In re: Syngenta AG MIR 162 Corn Litig., MDL No. 2591, 2017
WL 1250791 (D. Kan. Apr. 5, 2017)
Plaintiffs asserted various claims against Syngenta relating
to Syngenta’s commercialization of the corn seed products Viptera and Duracade,
containing a genetic trait known as MIR 162, when China, a key export market,
didn’t approve that corn. Plaintiffs alleged that Syngenta’s acts caused corn
containing MIR 162 to be commingled throughout the corn supply in the United
States; that China therefore rejected imports of all corn from the US, causing
corn prices to drop; and that plaintiffs (who didn’t use Syngenta corn) were
harmed by that market effect. The court previously certified a nationwide
Lanham Act class and state-wide classes for claims under the law of Arkansas,
Illinois, Iowa, Kansas, Missouri, Nebraska, Ohio, and South Dakota. Here,
Syngenta got rid of all Lanham Act claims, as well as any claim of negligence
in which liability was based on any alleged misrepresentation, a voluntary
undertaking, a failure to warn, or a duty to recall. The negligence analysis contains a lot that
seems quite interesting, but I’ll focus on the Lanham Act claims.

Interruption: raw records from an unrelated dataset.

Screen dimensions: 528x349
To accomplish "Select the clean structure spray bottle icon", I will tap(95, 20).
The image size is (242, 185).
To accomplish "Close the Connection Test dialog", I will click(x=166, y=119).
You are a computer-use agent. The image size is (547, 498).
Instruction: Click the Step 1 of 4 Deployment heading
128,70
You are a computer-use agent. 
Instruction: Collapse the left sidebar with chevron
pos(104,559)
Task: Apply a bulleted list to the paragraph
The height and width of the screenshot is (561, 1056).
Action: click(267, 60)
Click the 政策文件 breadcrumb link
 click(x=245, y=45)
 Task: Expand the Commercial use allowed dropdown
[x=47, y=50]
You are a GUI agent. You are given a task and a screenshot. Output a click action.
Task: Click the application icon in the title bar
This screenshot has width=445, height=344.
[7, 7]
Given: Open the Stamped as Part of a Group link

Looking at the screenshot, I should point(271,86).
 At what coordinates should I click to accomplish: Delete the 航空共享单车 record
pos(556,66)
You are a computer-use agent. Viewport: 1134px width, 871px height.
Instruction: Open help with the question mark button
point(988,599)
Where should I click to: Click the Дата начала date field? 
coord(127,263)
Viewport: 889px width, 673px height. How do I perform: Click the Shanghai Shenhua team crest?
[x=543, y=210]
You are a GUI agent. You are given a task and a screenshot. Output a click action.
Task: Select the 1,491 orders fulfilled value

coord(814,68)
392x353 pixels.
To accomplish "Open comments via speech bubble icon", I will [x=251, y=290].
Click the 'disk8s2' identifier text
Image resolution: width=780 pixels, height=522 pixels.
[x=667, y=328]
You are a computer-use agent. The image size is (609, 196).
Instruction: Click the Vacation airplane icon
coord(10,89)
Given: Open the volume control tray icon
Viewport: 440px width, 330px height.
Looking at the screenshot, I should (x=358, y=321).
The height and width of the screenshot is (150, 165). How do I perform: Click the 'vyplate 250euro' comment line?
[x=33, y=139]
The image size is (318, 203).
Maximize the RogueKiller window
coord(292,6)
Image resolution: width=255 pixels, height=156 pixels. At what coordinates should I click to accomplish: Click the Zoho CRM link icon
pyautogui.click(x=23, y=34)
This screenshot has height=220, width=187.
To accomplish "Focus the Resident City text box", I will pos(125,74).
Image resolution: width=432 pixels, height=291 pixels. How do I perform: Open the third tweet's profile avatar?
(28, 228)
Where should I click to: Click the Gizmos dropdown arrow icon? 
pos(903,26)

An August 17, 2011, letter to all Syngenta purchasers stated
that Syngenta expected import approval from China for Viptera in late March
2012. The court found that plaintiffs
couldn’t prove injury causation. To show causation, they’d have to show both
that farmers read and were influenced by the letter and that the impact of the
letter was great enough to cause the embargo that allegedly caused the price
drop in this country. Of the more than 100 farmers deposed in this MDL and the
related Minnesota litigation, only one testified that he had seen the letter,
and none testified that he purchased Viptera or Duracade because of that
letter. There was no other survey or expert evidence. By the time of the letter, Syngenta had been
selling Viptera for many months and planting for the 2011 season had been
completed. “[T]here was already more than enough corn containing MIR 162 in the
system to cause the alleged trade disruption.”
This justified summary judgment for Syngenta on the Lanham Act claims.
Syngenta also won summary judgment on the negligence claims
to the extent they were based on alleged misrepresentations made in Syngenta’s
deregulation petition or in the course of a lawsuit suit against another market
participant. Plaintiffs argued that they
weren’t asserting any negligent misrepresentation claims, but that the alleged
misrepresentations were part of the totality of Syngenta’s conduct regarding
the commercialization of Viptera that was allegedly unreasonable; the
applicable standard of care allegedly included transparency in communications. The court disagreed. “The law sets forth certain requirements for
liability based on negligence with respect to representations, and plaintiffs
may not circumvent those requirements by basing an ordinary negligence claim on
alleged misrepresentations,” even when additional negligent conduct was also
alleged. However, failure to warn might
be part of the negligence claim.
Among the other rulings on negligence, the court rejected
Syngenta’s attempt to compare the fault of the Chinese government in causing
plaintiffs’ harm, which creates interesting questions about judging foreign
governments’ conduct in domestic disputes.